[Selected text]:
# # # #

Re: speeding up scripts

#3 Post by PANZERKOPF »

sc0ttman wrote: I learned that ash (supposedly) doesn't like

Code: Select all

[ ! "VAR" = "something" ]
Apparently, ash prefers

Code: Select all

[ "$VAR" != "something" ]
This is fine, I changed these, but did it did not seem to be necessary.

Code: Select all

${VARNAME%%cutmeofftheend}
or

Code: Select all

${VARNAME##cutmeoffthestart}
but I found this not to be true.
Strange....
My busybox ash recognizes these constructions.
This construction also works:

Code: Select all

${VARNAME/string/string}
sc0ttman wrote: 2. Does anyone know anything else that needs to be done to make bash scripts work in ash? Which other features are missing from ash?
For example, arrays are missing:

Code: Select all

$VARNAME[INDEX]
...but we need them?
SUUM CUIQUE.

User avatar
Dougal
Posts: 2502
Joined: Wed 19 Oct 2005, 13:06
Location: Hell more grotesque than any medieval woodcut

Re: speeding up scripts

#4 Post by Dougal »

sc0ttman wrote:Also, apparently, ash does not support

Code: Select all

${VARNAME%%cutmeofftheend}
or

Code: Select all

${VARNAME##cutmeoffthestart}
but I found this not to be true.
Those are Bourne-compatible (dash also supports them).
What is a bashism is the ${VAR/a/b} notation. Newer versions of busybox ash support it, but it's not portable.
1. Is it possible to execute a command defined in the main script, from within a GTK-Dialog button? If so, that would be great, but at the moment, anything like this in the GTKDialog GUI

Code: Select all

<button>
<action>my_function_name</action>
</button>
simply returns (in the terminal)

Code: Select all

my_function_name: command not found
This is odd. I don't recall encountering that. Did you make sure to export the function?

# # # #

[Set exercise A]:
Name every forum user who appears in the thread on speeding up scripts, whether as a poster or as someone quoted.
[Set exercise B]:
In the thread on speeding up scripts, why does Dougal say the ${VAR/a/b} notation is a problem even though newer versions of busybox ash support it?
[Set exercise C]:
From the thread on speeding up scripts, reproduce the passage from "1. Is it possible" up to and including "export the function?".

# # # #

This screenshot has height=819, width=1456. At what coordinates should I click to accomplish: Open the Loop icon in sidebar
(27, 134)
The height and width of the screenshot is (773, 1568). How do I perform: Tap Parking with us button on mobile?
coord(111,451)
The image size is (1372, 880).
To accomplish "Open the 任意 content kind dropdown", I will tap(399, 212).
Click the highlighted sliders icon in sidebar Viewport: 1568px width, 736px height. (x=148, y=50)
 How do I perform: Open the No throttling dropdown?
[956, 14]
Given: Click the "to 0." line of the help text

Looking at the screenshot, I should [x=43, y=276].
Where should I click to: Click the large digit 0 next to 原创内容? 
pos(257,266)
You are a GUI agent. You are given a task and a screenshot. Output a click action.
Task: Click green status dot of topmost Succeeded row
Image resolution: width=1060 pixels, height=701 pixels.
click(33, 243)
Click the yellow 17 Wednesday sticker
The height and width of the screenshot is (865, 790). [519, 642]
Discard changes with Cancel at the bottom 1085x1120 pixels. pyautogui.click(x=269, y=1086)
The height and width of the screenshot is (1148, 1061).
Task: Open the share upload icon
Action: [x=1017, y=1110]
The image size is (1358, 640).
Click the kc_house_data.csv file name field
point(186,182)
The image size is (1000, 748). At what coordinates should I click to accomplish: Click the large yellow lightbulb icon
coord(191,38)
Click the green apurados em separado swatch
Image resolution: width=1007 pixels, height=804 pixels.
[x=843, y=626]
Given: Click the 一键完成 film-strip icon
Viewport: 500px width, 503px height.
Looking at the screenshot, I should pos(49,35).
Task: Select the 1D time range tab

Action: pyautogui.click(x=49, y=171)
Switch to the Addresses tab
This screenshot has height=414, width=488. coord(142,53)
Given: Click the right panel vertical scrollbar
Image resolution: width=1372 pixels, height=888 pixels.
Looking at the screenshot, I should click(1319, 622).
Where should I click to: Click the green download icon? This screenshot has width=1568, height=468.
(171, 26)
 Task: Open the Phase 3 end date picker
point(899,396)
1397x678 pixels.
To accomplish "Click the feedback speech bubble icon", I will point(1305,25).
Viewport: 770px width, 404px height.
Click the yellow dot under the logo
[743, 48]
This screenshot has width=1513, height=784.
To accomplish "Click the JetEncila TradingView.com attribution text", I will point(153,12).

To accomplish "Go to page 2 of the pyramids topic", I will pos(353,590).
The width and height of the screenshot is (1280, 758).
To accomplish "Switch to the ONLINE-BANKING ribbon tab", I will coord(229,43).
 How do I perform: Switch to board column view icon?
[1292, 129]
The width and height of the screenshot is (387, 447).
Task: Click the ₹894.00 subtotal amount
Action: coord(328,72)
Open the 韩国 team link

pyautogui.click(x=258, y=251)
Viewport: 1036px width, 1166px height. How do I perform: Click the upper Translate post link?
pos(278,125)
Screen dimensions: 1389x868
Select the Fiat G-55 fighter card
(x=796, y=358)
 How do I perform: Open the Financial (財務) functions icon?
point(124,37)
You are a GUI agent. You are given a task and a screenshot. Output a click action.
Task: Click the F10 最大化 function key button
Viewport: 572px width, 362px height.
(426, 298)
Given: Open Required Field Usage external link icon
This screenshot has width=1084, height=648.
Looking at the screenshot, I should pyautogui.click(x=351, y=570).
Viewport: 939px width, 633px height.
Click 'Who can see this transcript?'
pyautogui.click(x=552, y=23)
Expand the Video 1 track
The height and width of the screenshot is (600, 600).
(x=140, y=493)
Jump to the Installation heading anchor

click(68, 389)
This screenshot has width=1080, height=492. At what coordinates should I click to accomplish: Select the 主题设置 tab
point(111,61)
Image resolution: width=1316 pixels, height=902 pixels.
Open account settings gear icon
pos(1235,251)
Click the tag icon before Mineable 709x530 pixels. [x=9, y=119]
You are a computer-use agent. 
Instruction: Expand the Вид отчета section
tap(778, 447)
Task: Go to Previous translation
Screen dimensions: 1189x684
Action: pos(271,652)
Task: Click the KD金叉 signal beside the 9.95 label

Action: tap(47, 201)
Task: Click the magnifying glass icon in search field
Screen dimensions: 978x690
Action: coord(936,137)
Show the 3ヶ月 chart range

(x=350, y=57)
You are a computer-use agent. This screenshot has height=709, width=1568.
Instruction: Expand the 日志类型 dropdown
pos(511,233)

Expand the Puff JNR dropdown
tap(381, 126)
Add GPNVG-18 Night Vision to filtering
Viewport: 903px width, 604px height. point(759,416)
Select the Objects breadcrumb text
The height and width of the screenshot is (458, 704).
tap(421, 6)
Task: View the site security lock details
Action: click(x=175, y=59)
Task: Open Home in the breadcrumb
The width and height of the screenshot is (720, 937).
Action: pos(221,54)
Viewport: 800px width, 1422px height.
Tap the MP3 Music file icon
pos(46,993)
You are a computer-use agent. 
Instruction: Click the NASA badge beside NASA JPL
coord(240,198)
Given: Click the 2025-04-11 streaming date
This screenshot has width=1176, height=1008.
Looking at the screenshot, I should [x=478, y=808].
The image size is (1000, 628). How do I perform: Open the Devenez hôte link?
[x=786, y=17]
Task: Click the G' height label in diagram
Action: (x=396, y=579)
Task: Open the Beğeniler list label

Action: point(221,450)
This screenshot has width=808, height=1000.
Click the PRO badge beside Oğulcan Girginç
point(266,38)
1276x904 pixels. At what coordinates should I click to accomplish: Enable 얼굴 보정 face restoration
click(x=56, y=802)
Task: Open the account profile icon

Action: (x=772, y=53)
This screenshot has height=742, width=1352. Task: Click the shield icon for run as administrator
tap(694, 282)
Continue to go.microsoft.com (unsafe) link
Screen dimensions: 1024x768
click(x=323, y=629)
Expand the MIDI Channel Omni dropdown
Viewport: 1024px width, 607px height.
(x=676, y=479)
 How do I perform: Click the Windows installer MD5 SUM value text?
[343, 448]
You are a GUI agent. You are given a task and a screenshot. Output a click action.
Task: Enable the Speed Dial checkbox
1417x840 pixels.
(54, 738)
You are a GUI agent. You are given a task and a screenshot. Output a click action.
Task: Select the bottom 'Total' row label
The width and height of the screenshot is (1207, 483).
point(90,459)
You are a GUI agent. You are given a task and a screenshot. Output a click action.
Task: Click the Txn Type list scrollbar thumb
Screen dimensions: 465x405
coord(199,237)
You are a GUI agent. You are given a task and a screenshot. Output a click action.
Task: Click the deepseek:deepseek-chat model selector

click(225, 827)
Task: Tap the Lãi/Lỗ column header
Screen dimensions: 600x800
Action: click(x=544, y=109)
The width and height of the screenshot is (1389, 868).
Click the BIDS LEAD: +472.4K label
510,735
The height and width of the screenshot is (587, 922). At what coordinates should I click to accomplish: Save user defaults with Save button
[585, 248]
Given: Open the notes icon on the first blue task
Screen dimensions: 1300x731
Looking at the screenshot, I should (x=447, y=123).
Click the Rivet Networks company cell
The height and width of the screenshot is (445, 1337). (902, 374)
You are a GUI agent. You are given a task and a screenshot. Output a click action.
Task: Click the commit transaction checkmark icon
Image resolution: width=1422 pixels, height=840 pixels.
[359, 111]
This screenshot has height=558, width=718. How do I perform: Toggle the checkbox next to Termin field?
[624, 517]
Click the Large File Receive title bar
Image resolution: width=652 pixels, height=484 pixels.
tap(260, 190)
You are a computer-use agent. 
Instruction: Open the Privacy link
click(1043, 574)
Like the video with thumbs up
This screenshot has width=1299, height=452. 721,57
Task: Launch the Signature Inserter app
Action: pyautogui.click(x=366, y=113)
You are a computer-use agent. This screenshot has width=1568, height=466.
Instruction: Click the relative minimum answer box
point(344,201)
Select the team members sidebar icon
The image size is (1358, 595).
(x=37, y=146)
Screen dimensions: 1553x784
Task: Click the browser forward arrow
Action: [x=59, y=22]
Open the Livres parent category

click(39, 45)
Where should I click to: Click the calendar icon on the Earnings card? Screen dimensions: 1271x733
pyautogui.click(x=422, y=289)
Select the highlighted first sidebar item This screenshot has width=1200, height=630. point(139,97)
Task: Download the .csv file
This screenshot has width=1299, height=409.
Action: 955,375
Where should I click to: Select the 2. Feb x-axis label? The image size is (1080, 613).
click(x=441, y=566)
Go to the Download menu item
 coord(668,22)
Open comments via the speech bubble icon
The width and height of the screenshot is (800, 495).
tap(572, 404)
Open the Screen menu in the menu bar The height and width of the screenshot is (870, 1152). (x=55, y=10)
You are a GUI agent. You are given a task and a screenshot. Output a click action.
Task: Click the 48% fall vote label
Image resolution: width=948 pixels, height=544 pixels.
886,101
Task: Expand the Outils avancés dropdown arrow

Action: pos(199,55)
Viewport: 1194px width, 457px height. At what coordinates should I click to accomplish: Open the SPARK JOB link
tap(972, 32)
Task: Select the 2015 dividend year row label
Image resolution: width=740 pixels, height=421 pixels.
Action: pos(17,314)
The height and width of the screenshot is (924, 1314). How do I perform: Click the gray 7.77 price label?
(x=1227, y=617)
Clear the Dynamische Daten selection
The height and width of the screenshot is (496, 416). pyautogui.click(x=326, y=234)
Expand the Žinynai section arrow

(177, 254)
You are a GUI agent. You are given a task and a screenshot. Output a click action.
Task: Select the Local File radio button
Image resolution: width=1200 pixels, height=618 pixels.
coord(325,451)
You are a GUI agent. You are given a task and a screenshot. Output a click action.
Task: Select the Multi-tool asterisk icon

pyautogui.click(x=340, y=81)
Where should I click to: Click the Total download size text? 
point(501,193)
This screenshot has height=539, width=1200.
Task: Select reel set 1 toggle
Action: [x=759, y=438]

# # # #

[Exercise result A]:
PANZERKOPF, sc0ttman, Dougal

[Exercise result B]:
He calls it a bashism, meaning it is not Bourne-compatible. Newer versions of busybox ash accept it, but it is not portable.

[Exercise result C]:
1. Is it possible to execute a command defined in the main script, from within a GTK-Dialog button? If so, that would be great, but at the moment, anything like this in the GTKDialog GUI

Code: Select all

<button>
<action>my_function_name</action>
</button>
simply returns (in the terminal)

Code: Select all

my_function_name: command not found
This is odd. I don't recall encountering that. Did you make sure to export the function?